После катастрофы с «Выбранными местами» писатель с трудом приходил в себя. Но оставить свой замысел он не мог. Настоящий писатель живет, пока он пишет. Гоголь жил и боялся умереть, не закончив тот труд, ради которого его послали на эту землю.
Гоголь снова возвращается к романной форме для главного дела своей жизни. Из письма Жуковскому: «В самом деле, не мое дело поучать проповедью. Мое дело говорить живыми образами, а не рассуждениями. Я должен выставить жизнь лицом, а не трактовать о жизни».
Но выставить жизнь лицом у него уже не получится.
Опять приступы веры в себя и в будущее своей книги чередуются у него с приступами безверия. В ноябре 1847 года Гоголь пишет своему другу: «Вы знаете, что я весь состою из будущего, в настоящем же есмь нуль».
Анненков, друг писателя, напишет в воспоминаниях: «"Мертвые души" были подвижническая келья, в которой Гоголь болел и страдал до тех пор, пока вынесли его бездыханным из нее».
Гоголь всегда был окружен людьми, но его обнимала пустота. Это было одиночество в борьбе со словом. Этой мукой он ни с кем не мог поделиться. Писатель жил подвижником, монахом в миру, не имея ни имущества, ни дома, ни семьи, одержимый своим призванием и крестом — книгой.
«Я бездомный, меня бьют и качают волны», — говорит о себе Гоголь в одном письме. «Я нищий и не стыжусь своего звания», — пишет он в другом.
Гоголь годами всем говорил, что вот-вот отправится в Иерусалим к гробу Господню. Он хотел просить благословения на великий труд, возложенный на него. Он хотел получить знак, что он действительно избранный. Он готовился к поездке в Иерусалим годы, а вернее сказать, оттягивал ее, как мог. Он боялся, что знака может не быть.
Наконец, в 1847 году он отправился в Иерусалим через Неаполь, но застрял там на полгода. Предлогом послужил выход в России «Переписки», а потом Гоголь и вовсе отправился не на юг, а на север, в Париж. В следующем году он делает вторую попытку.

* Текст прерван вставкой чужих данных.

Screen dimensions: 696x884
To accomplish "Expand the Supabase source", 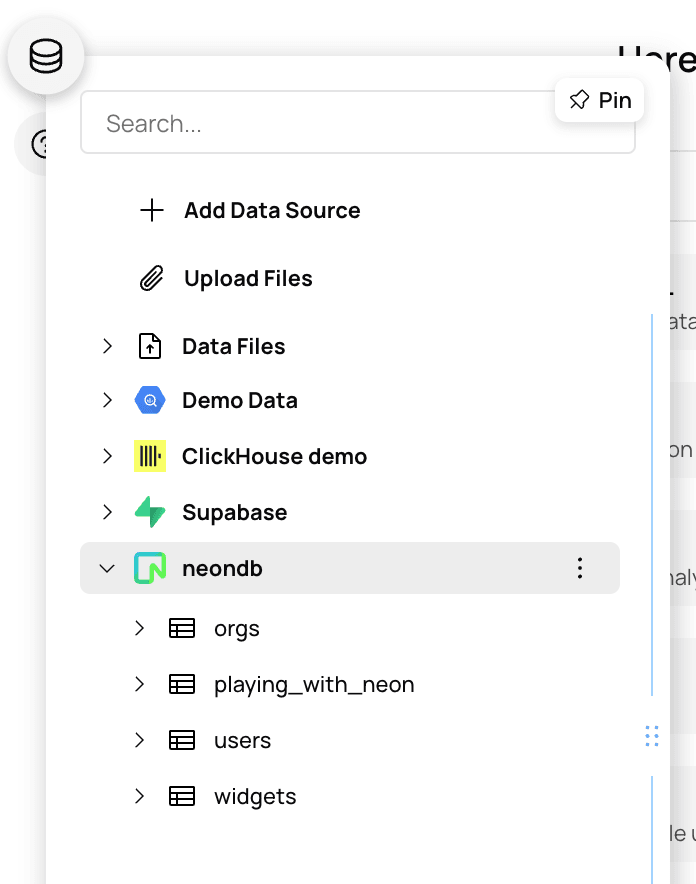I will [107, 513].
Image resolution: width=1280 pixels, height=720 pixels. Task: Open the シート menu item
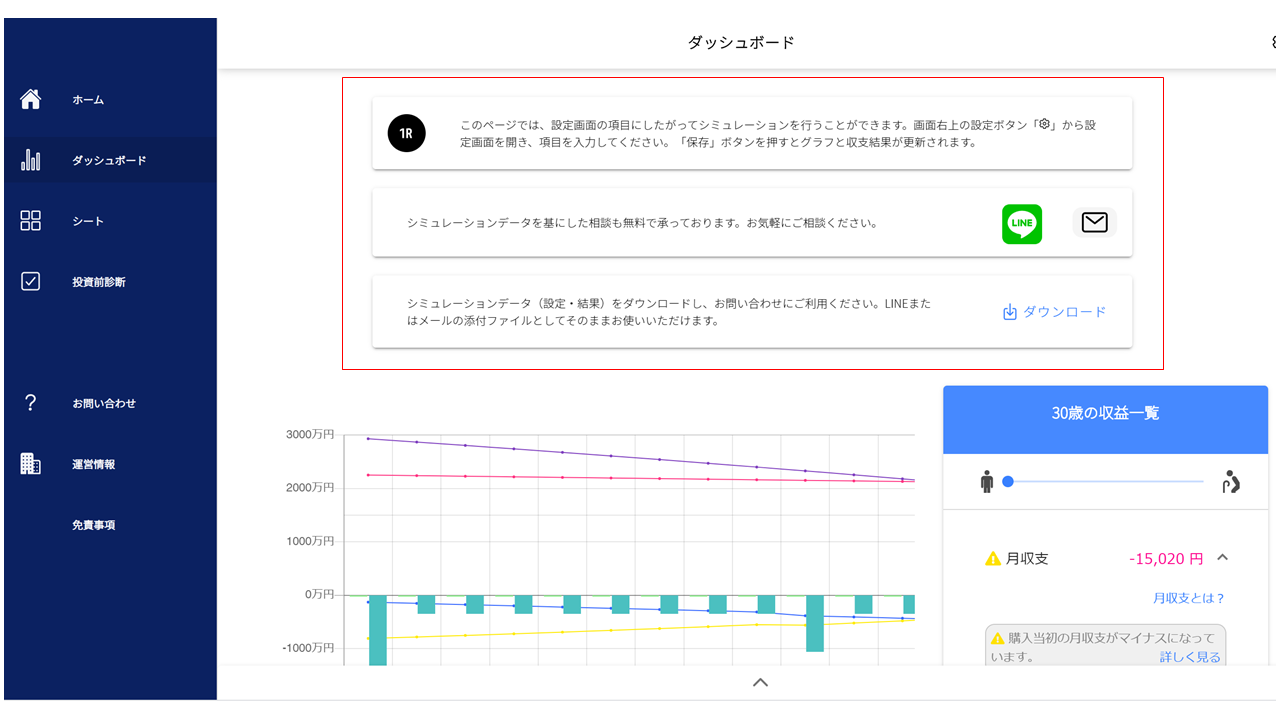coord(88,221)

«Я теперь в Неаполе: приехал сюда затем, чтобы быть отсюда ближе к отъезду в Иерусалим. Определил даже себе отъезд в феврале, и при всем том нахожусь в странном состоянии, как бы не знаю сам: еду я или нет. Я думал, что желанье мое ехать будет сильней и сильней с каждым днем, и я буду так полон этой мыслью, что не погляжу ни на какие трудности в пути. Вышло не так. Я малодушнее, чем я думал; меня все страшит. Может быть, это происходит просто от нерв. Отправляться мне приходится совершенно одному; товарища и человека, который бы поддержал меня в минуты скорби, со мною нет, и те, которые было располагали в этом году ехать, замолкли. Отправляться мне приходится во время, когда на море бывают непогоды; а я бываю сильно болен морскою болезнью и даже во время малейшего колебания. Все это часто смущает бедный дух мой и смущает, разумеется, оттого что бессильно мое рвенье и слаба моя вера…» (Гоголь — Н.Н. Шереметевой, из Неаполя).
На Святой земле он никак не мог сосредоточиться на главном. «Что могут доставить тебе мои сонные впечатления? Видел я, как во сне, эту землю. <…> Где-то в Самарии сорвал полевой цветок, где-то в Галилее другой, в Назарете, застигнутый дождем, просидел два дня, позабыв, что сижу в Назарете, точно как бы это случилось в России на станции», — написал он Жуковскому.
У гроба Господня его неприятно поразила суета: «Я не помню, молился ли я. Мне кажется, я только радовался тому, что поместился на месте, так удобном для моления и так располагающем молиться; молиться же собственно я не успел. Так мне кажется. Литургия неслась, мне казалось, так быстро, что самые крылатые моленья не в силах бы угнаться за нею. Я не успел почти опомниться, как очутился перед чашей, вынесенной священником из вертепа, для приобщения меня, недостойного».